**Your goal**
Repeat the records below exactly as they appear, leaving out any pictures.

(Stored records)
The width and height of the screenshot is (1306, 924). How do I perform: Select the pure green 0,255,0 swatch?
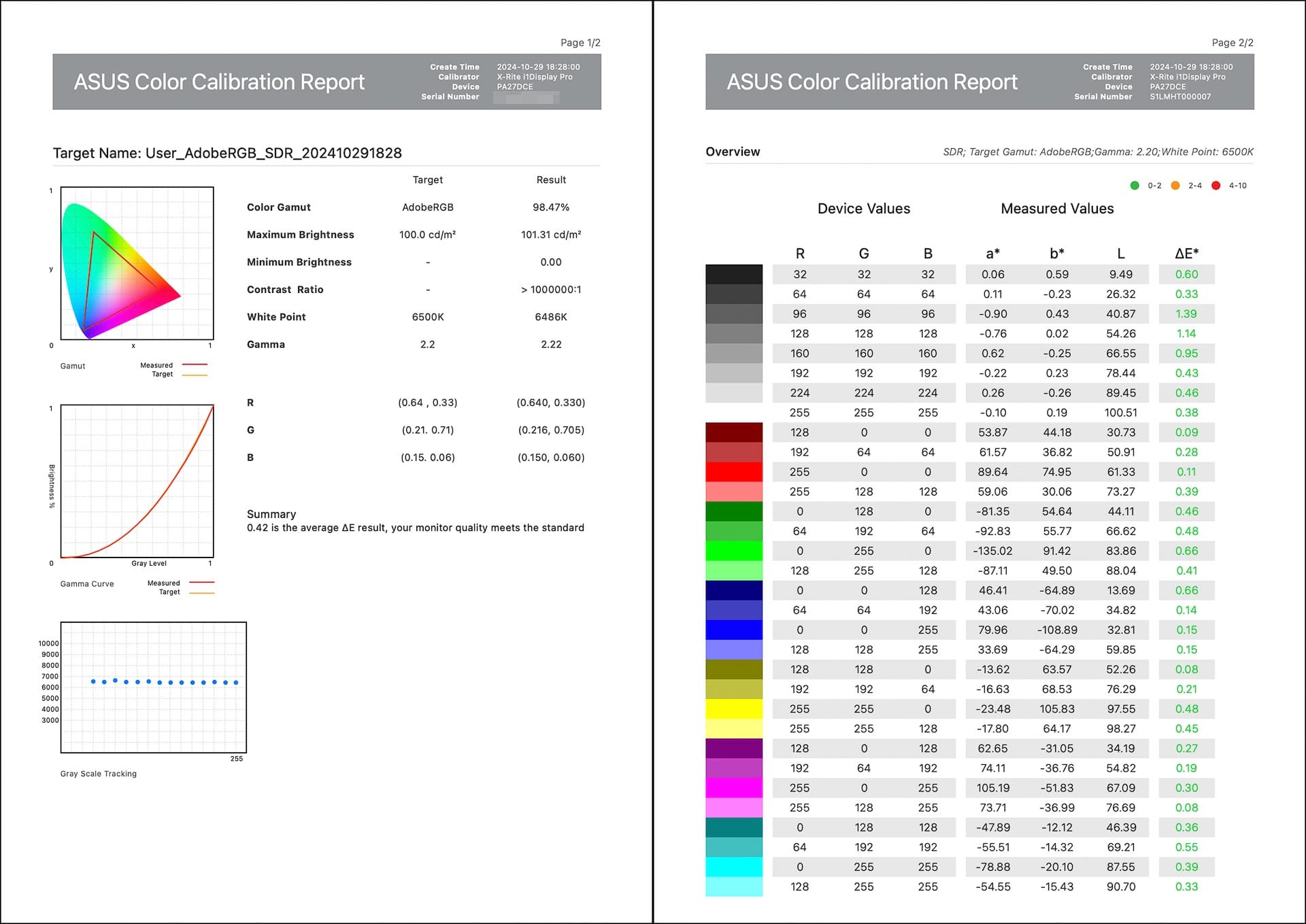(733, 551)
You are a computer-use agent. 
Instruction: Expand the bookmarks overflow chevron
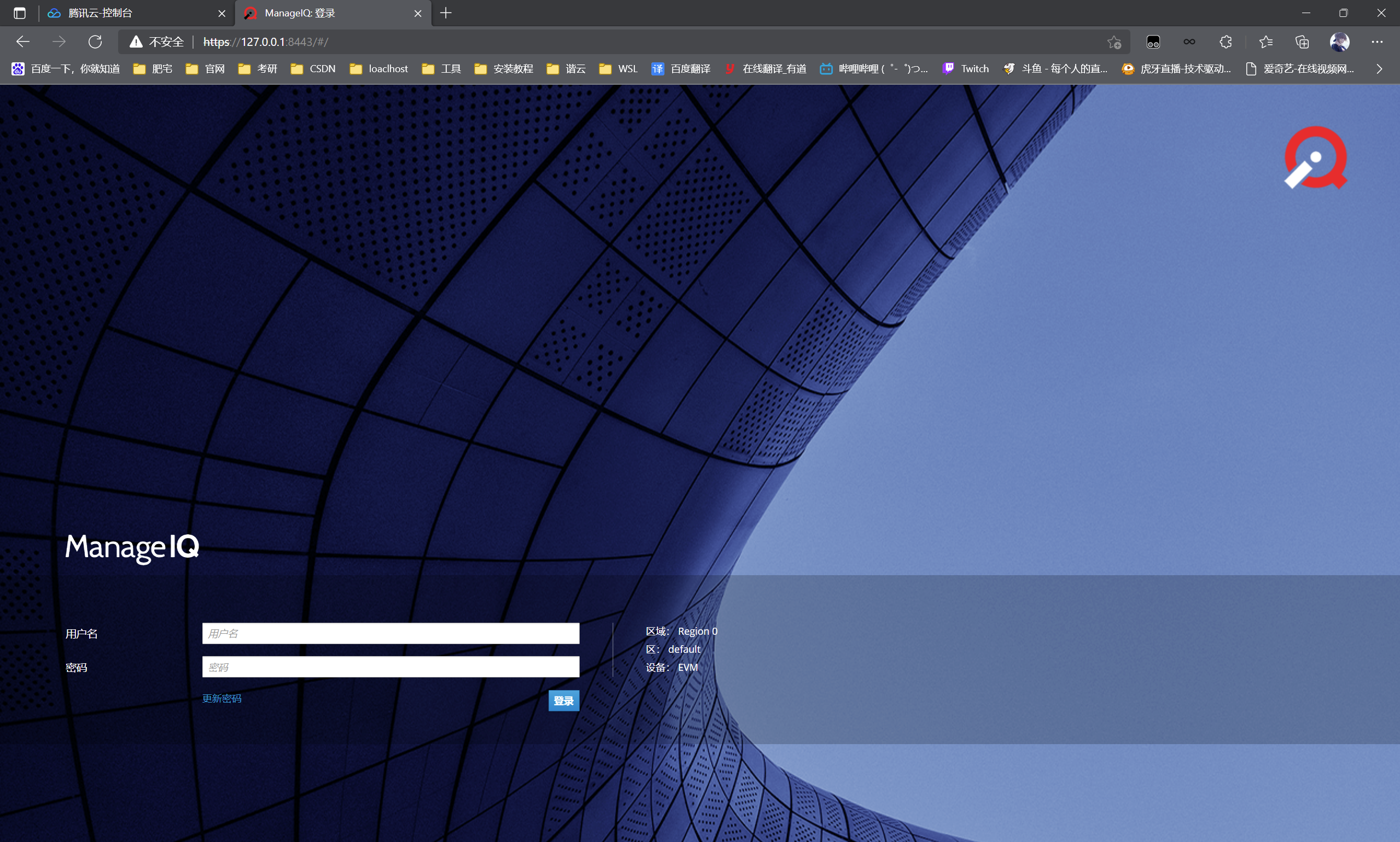click(x=1380, y=69)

**Output of the exercise**
The width and height of the screenshot is (1306, 924). How do I perform: Select the pure green 0,255,0 swatch?
(733, 551)
You are a computer-use agent. 
Instruction: Expand the bookmarks overflow chevron
click(x=1380, y=69)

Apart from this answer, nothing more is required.